Manic Maradona no World Cup sideshow
If Argentina's lineup of superstars had been in any doubt, they will not be now - on the World Cup stage nothing grabs the cameras quite like Diego Maradona.
Captain and goalscorer Gabriel Heinze, Juan Sebastian Veron and even world player of the year Lionel Messi were all reduced to supporting roles as Maradona ranted and raved on the sidelines, orchestrating his players like a man possessed.
"I had many emotions. I threw kisses to my daughters and I spent some time with my grandson before the game," coach Maradona bubbled afterwards.
"Today being the (national) team's coach was a great feeling, very beautiful. I want to thank all the people who supported me and who didn't forget that I once too scored a goal in the Argentine jersey."

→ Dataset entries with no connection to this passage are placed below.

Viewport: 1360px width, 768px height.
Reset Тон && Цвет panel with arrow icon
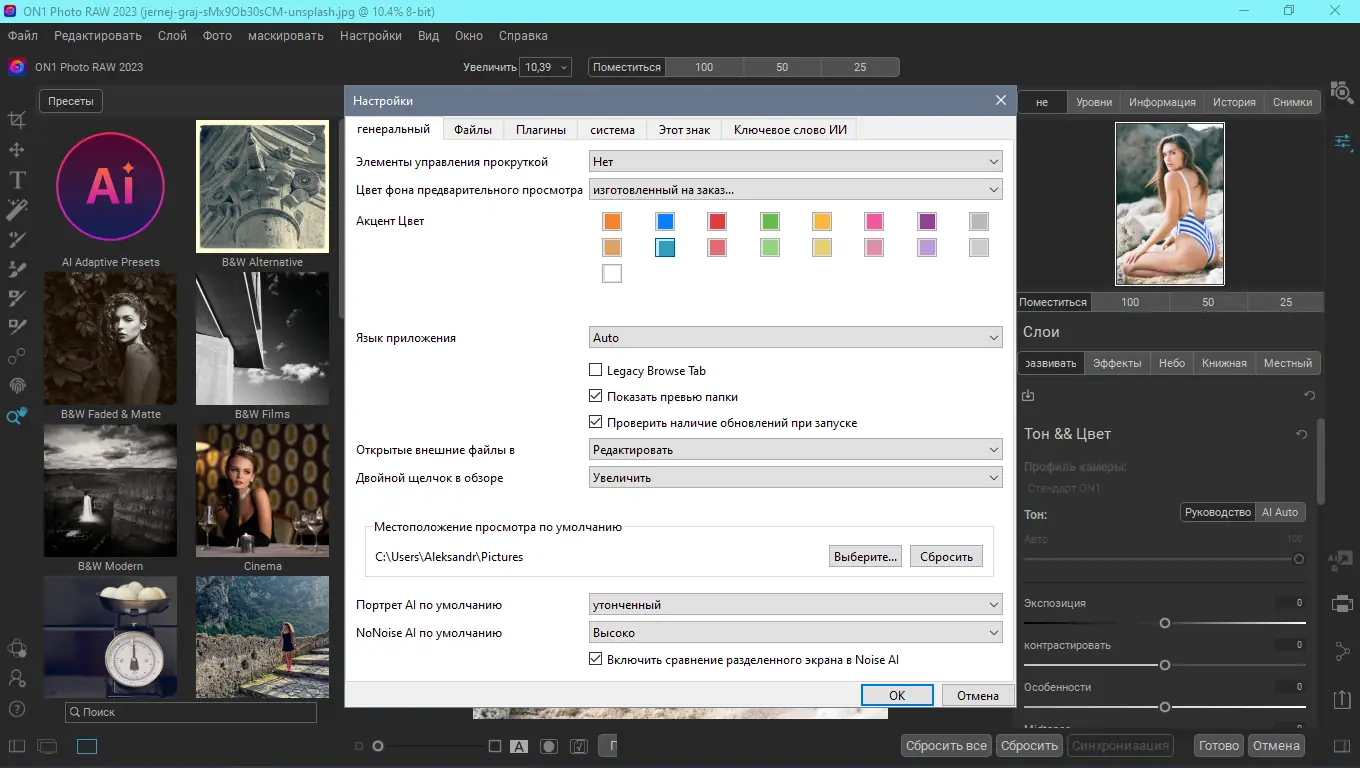(1301, 434)
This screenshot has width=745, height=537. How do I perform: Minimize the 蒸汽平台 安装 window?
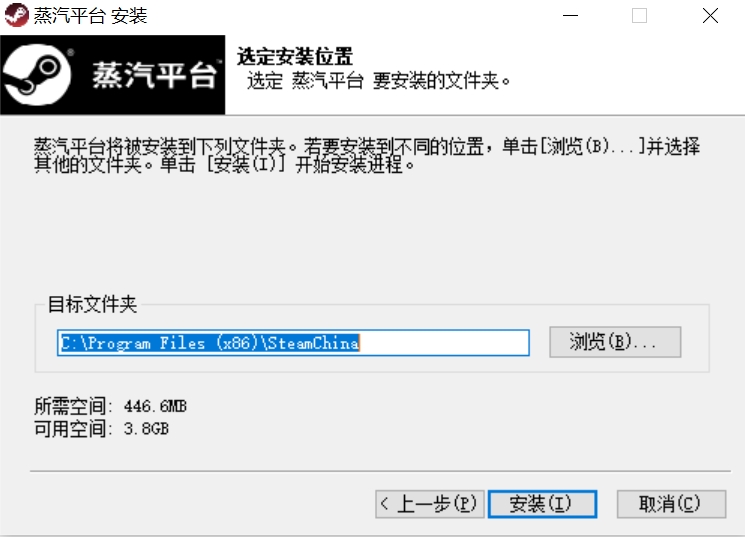tap(570, 16)
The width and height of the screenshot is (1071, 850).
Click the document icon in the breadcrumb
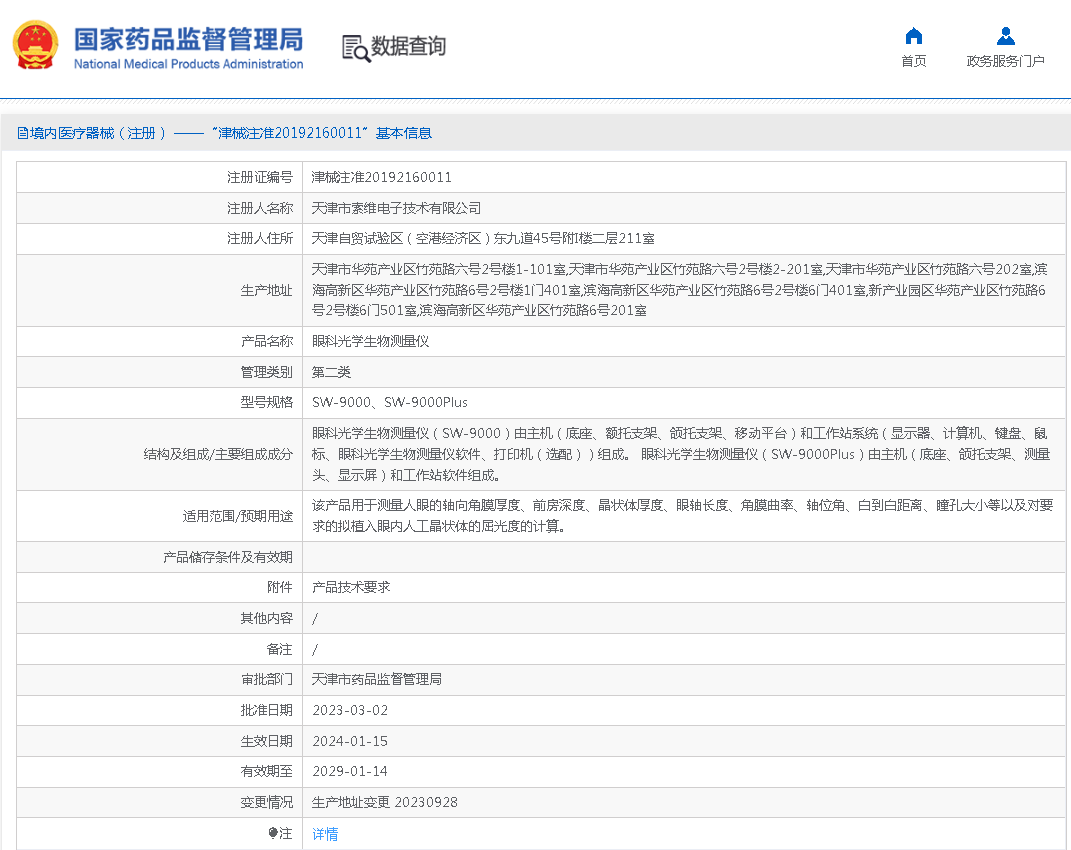point(21,132)
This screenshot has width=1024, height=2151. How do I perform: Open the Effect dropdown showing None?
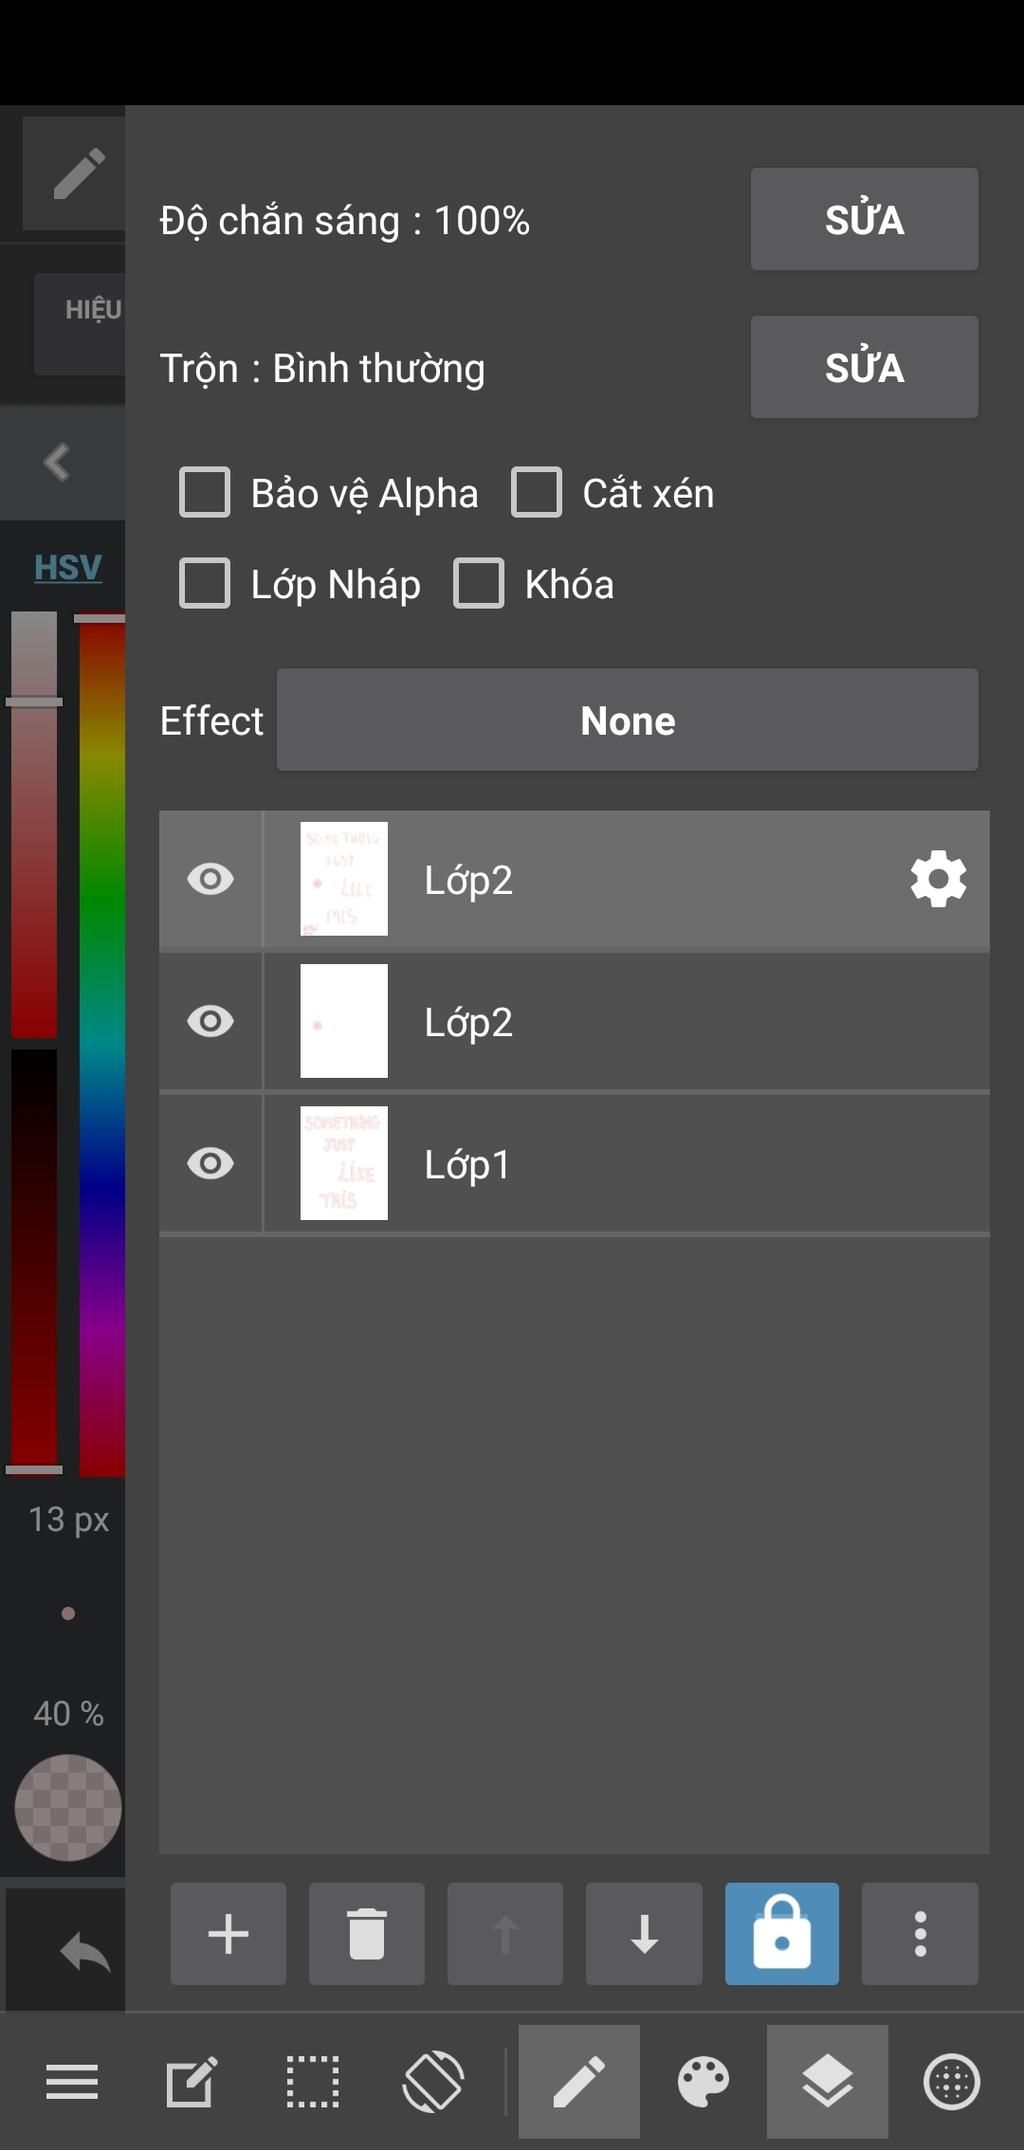click(x=627, y=720)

Even before kick-off, the 49-year-old former maestro, now sporting a beard flecked with grey, grabbed all the attention by hugging the Nigerian players in a pre-match stroll on the pitch at the Johannesburg stadium.
During the pre-match stroll, he stepped over advertising hoardings to blow kisses to his daughter and grandson, whose father is Argentine forward Sergio Aguero.
Maradona reappeared at the start of the game dapper in a grey suit and tie, but his sober attire was never going to cramp his style or cloak a clearly visible state of nervous tension.
From kick-off, he alternated between dancing around with excitement and prowling the touchline like a big cat at the zoo.
When Heinze scored Argentina's first and only goal in the game's sixth minute, he skipped several metres on to the pitch, blazer flapping, and pumped his fists like an overgrown schoolboy.
Despite his antics during the game, he was all calmness and philosopher during the post-match news conference.
"There are a lot of emotions, a lot," he said. "Being in the stadium, being the coach of the national team ... it's a beautiful feeling.
"We won a great game and we are on our way. I hope our boys are able to use all that affection from the Argentine people and those who were in the stadium today to keep playing better.
"When you win a game and start to consolidate you get a good taste for victory. It happened to us (Argentine team) in 1986 (when they won) and 1990 (runners-up). They will feel the need to win every day as each game passes."
Maradona returns to the World Cup stage as Argentine coach 16 years after his last cap - also against Nigeria - in the United States. He was sent home soon afterward for failing a doping test.
"It's all new this time. You have to make decisions very quickly. This is the World Cup and everything happens to you like it's Formula One," he said.
During his playing career, Maradona stole the limelight at the 1986 World Cup with his infamous Hand of God goal against England and eight years later in 1994 for his stunning exit after testing positive for ephedrine - something he has blamed on an energy drink.